Новости Авторы Проза Статьи Форум Карта
О проекте Цитаты Поэзия Интервью Галерея Разное
Rambler's Top100


Инесса Рассказова


Лошадь д'Артаньяна




«Львов никогда не был

русским городом»

 

              Уинстон Черчилль




Может быть, мои воспоминания о Львове восьмидесятых какими-то своими подробностями или настроением похожи на «Другие берега» Набокова. Сам Набоков, писатель, как он сам утверждал, от случая к случаю, а охотник за бабочками – по сути, оговаривался, что в «Других берегах» совсем нет эмигрантской ностальгии, скорее – это просто смутная тоска по детству, которое, даже если бы не эмиграция, давно перестало бы ему принадлежать. Так ли и со мной? Не знаю...

Но для меня Львов восьмидесятых – моя русская школа номер 45 с английским уклоном среди новостроек на улице Научной. Где из окон некоторых классов видна была деревня, робко пятившаяся перед городом, и колхозный сад, где мы воровали яблоки и жгли осенними вечерами костры. Гигантская родинка на подбородке моего одноклассника Кольки, который однажды на продлёнке заявил, будто плюнул в мой суп, чтобы забрать его себе. И мой дневник с красночернильной отметиной в полстраницы: «Разговаривала и смеялась на протяжении всего урока в день, когда умер Брежнев».

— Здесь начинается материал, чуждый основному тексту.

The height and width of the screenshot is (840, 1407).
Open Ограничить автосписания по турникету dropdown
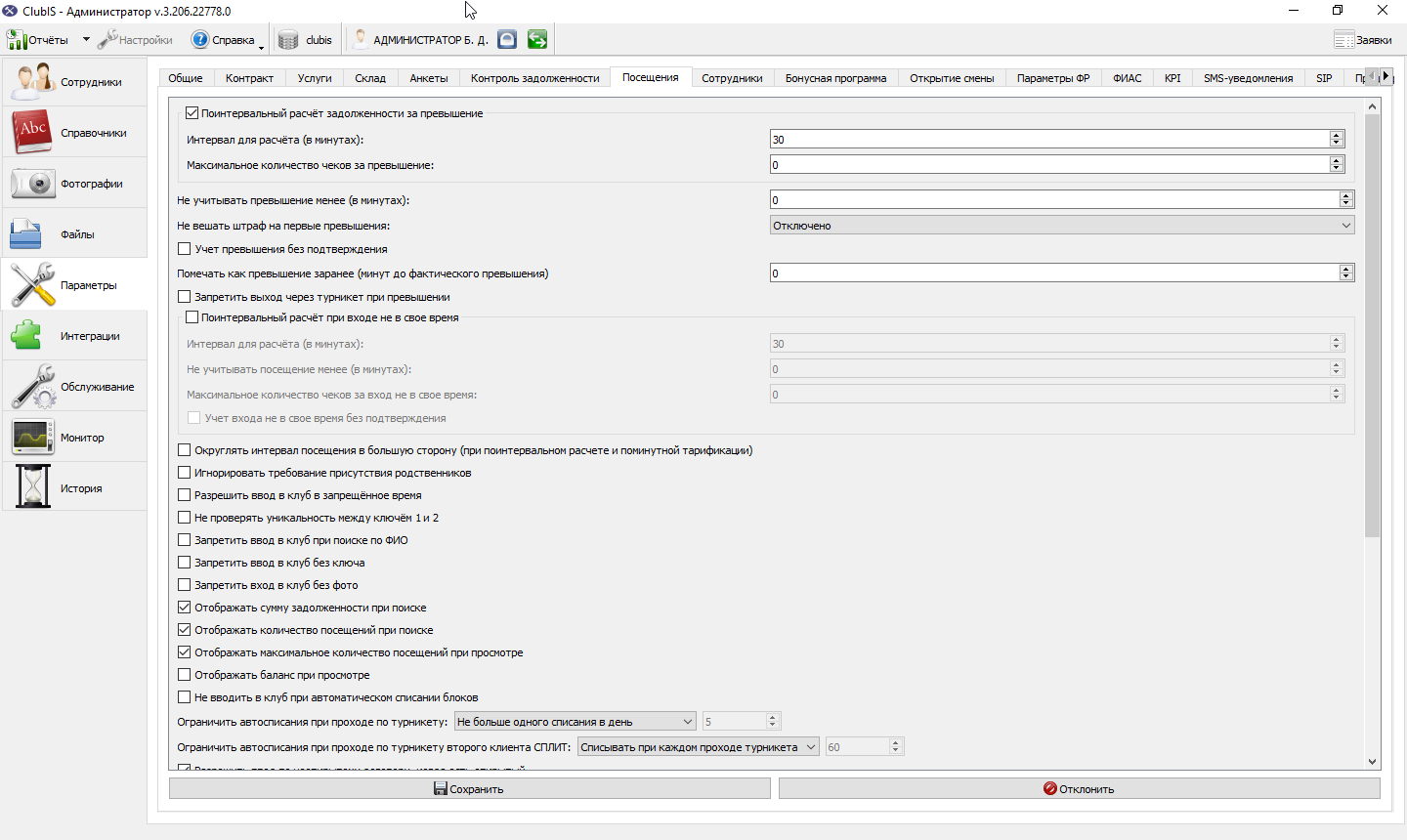coord(575,722)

Львов восьмидесятых – и мой двор гигантской девятиэтажки, в которой не было ничего типично львовского – средневекового. Но был толстый малый, Зенек, над которым мы все потешались. Встав посреди двора, густым и монотонным, как паровозный гудок, голосом он принимался вопить:

– Та-ату! (Па-апа!)

– Та-ату!

И так в течение получаса, пока, наконец, его отец, в шлепанцах с рвущимися на свободу волосатыми пальцами и майке с кое-где полопавшимися швами не выходил на балкон, устало сдергивая рукой очки:

– Чого тоби, сынку?

(Что тебе, сынок?)

– Тату, покличте маму!

(Папа, позовите маму!)

И крыши... Таких крыш, как во Львове с моих черно-белых картинок под названием детство, не было нигде. Это были особенные крыши, утыканные самодельными антеннами. Шесть часов на скором до Варшавы – а, значит, любая палка, к которой прикрутишь проволоку ежом параллельных изгибов, приладишь кабель и воткнешь в гнездо телевизора, принимает две программы польского телевидения. Когда страна с сердечным замиранием переживала злоключения комиссара Катани в «Спруте», мы уже обсуждали на школьных переменках шестую серию «Спрута-3». А, заодно (великое откровение для нас, пятнадцатилетних), и умеренную эротику, которая шла субботней ночью по первому каналу варшавского ТВ. И это – когда постельная сцена в «Москва слезам не верит» была для остальной части «одной шестой» предельной степенью раздевания на экране. Фредди Крюгер, с многообразными шевелениями железно-когтистых пальцев, он тоже явился нам сигналом из недалёкой Варшавы задолго до появления первых перестроечных видеосалонов, прятавшихся в глубине львовских переулков.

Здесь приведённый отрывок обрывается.